Ortsentwicklung und Infrastruktur

In der aktuellen Legislaturperiode wurden viele Themen umgesetzt. Hervorzuheben sind die Entwicklung der kommunalen Infrastruktur, insbesondere die Investitionen in Schulen, Kinderbetreuung , der Breitband- und Glasfaserausbau und die Schaffung von Wohnraum durch Bauplätze. Weitere Aspekte sind die gezielte Weiterentwicklung der Ortsteile und die Verbesserung der Nahversorgung durch Ansiedlung von Gewerbe.

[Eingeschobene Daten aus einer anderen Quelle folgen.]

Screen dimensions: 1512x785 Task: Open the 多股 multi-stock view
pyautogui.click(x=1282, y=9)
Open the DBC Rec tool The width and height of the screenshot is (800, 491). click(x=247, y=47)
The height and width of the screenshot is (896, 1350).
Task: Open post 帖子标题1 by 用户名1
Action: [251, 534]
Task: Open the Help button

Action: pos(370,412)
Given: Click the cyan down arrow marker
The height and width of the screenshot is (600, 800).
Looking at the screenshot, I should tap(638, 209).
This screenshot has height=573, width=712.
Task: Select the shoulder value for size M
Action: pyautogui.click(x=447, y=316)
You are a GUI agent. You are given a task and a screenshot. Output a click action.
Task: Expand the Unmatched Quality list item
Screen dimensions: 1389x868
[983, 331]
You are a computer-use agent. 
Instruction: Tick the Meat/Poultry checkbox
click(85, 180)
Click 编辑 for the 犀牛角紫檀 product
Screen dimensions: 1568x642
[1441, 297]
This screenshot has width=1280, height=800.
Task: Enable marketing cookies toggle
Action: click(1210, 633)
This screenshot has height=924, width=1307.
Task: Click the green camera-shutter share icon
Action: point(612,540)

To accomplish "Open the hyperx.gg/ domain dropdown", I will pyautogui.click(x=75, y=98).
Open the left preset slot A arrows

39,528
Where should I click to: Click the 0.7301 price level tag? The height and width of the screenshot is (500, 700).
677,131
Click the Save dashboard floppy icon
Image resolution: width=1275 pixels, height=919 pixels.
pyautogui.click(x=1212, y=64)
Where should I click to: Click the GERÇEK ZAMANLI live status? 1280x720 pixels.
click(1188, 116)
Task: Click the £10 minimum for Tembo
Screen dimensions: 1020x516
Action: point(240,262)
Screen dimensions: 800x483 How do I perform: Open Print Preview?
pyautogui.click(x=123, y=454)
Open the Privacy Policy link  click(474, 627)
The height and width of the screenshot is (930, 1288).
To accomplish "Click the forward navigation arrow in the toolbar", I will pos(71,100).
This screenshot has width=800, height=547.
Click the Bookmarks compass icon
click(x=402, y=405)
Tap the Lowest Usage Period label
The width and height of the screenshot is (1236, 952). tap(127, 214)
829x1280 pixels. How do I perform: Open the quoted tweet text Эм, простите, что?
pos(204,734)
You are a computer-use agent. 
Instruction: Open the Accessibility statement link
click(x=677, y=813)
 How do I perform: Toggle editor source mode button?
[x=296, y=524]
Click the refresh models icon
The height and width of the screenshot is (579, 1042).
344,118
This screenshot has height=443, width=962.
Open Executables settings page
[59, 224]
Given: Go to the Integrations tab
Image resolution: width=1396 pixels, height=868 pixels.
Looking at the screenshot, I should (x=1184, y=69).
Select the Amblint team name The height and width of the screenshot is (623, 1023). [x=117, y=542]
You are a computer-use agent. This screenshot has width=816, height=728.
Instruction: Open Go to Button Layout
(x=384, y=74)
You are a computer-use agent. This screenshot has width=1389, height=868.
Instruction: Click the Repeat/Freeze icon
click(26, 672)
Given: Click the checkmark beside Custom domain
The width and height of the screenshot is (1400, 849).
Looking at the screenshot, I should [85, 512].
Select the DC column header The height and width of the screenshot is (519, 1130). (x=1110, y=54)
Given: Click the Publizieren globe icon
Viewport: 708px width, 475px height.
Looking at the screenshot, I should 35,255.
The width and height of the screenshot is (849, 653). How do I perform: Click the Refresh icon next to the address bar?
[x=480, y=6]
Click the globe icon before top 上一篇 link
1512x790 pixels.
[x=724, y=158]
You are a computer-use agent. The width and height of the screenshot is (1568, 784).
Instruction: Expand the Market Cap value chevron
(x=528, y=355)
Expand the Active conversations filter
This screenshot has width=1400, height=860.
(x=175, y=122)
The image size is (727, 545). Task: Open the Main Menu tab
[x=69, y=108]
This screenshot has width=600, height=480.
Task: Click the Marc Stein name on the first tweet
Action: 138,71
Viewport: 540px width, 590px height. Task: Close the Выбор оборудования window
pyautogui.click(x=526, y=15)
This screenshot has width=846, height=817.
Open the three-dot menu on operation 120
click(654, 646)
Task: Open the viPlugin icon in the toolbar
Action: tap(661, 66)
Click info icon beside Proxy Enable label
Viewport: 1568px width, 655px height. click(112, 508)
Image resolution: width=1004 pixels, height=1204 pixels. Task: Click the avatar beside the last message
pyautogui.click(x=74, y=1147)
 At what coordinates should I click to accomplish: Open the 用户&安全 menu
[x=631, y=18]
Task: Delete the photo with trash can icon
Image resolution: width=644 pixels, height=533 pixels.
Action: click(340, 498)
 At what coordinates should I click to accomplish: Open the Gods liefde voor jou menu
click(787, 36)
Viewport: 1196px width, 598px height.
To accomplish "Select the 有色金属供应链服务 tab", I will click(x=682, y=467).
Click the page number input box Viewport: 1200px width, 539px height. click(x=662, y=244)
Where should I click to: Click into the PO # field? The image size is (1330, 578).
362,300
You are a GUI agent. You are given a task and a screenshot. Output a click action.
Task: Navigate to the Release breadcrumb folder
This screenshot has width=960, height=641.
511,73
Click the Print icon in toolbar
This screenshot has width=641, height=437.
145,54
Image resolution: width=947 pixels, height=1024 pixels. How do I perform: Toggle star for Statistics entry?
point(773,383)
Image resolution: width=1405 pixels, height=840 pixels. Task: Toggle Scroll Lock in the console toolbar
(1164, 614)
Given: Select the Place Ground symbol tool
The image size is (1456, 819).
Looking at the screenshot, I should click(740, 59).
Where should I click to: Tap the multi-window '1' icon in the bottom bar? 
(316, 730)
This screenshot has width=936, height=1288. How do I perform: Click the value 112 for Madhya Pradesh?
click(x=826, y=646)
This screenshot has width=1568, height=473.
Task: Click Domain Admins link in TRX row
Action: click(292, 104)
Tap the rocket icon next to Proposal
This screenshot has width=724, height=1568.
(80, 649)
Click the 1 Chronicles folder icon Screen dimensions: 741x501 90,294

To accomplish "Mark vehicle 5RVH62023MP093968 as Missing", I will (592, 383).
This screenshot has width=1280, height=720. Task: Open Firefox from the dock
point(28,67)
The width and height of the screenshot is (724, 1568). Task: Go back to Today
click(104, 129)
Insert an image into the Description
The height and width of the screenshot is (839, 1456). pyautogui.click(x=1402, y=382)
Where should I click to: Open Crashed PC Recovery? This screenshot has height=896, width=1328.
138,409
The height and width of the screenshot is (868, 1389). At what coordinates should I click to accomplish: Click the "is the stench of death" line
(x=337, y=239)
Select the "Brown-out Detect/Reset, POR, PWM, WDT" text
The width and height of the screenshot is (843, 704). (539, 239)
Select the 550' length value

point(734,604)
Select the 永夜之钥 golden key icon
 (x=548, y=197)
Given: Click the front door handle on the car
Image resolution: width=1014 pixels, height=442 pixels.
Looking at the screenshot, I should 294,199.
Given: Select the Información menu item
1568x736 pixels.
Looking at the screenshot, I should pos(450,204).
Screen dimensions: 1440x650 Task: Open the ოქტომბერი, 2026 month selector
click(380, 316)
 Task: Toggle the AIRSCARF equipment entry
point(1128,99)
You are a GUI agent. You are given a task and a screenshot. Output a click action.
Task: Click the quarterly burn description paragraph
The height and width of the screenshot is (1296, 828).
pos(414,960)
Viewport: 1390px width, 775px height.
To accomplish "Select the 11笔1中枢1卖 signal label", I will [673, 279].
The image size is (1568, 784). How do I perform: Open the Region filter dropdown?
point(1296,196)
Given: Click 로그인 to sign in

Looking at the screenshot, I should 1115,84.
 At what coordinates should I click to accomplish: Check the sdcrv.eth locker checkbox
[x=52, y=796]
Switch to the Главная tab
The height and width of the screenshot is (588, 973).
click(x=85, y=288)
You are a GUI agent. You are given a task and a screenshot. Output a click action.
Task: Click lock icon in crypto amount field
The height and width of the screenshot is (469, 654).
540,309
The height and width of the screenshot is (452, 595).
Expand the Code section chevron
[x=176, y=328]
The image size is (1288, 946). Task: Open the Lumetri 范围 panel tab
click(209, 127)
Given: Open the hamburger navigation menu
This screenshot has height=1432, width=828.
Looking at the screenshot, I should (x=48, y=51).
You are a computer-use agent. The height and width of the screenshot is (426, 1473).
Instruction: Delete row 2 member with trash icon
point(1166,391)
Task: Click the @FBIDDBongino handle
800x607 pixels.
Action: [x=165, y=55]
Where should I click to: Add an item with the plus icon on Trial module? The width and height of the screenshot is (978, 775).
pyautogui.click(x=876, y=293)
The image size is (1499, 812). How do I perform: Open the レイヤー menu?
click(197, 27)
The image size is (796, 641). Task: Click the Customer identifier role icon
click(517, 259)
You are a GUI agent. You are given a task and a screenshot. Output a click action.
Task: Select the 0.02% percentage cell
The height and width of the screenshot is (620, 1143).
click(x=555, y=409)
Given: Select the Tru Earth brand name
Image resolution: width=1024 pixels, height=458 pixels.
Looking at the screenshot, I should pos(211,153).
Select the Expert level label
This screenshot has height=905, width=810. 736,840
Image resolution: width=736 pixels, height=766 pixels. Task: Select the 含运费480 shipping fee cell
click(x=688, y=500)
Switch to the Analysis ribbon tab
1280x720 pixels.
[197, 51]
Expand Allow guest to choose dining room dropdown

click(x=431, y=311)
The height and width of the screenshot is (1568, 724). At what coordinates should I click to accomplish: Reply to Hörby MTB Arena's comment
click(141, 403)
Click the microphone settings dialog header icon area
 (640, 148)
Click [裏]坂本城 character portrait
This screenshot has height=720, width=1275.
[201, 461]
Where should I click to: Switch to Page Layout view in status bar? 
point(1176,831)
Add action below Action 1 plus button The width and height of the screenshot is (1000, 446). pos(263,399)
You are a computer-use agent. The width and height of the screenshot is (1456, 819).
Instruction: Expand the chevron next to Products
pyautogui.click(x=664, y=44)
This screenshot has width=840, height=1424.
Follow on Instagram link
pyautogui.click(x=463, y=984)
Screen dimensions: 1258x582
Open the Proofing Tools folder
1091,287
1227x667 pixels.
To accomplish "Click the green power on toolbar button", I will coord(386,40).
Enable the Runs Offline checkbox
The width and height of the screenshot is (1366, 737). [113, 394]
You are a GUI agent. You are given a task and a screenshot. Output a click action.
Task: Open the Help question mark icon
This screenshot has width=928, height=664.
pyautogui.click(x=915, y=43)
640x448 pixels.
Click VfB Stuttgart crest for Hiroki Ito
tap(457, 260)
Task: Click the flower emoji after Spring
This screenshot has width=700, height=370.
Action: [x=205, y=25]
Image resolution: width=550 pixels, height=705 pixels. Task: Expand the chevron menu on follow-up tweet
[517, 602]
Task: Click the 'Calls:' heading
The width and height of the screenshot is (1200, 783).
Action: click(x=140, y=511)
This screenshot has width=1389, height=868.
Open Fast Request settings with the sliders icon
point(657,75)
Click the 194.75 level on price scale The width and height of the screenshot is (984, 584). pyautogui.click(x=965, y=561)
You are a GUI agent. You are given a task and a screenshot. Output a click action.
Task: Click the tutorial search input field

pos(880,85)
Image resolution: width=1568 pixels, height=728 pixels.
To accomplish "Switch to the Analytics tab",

Wir möchten den aktuellen Kurs der Gemeinde beibehalten, aber dabei ein besonderes Augenmerk auf die folgenden Aspekte richten:

  • Flächen klug entwickeln, statt verbrauchen.
  • Eine ganzheitliche Planung der Ortsentwicklung mit Blick auf kommende Generationen.
  • Schaffung sozialer Begegnungsräume.

Bei allen Maßnahmen ist es uns wichtig, den ländlichen Charakter unserer Gemeinde zu erhalten.

Finanzen

Durch eine solide Haushaltsführung ist unsere Gemeinde in einer guten Position. Den aktuellen Schulden stehen Sachwerte in Form von Baugrundstücken und gemeindlichen Wohnungen gegenüber. Trotz schwieriger Rahmenbedingungen konnten durch die konsequente Nutzung von Förderprogrammen wichtige Projekte verantwortungsvoll umgesetzt werden.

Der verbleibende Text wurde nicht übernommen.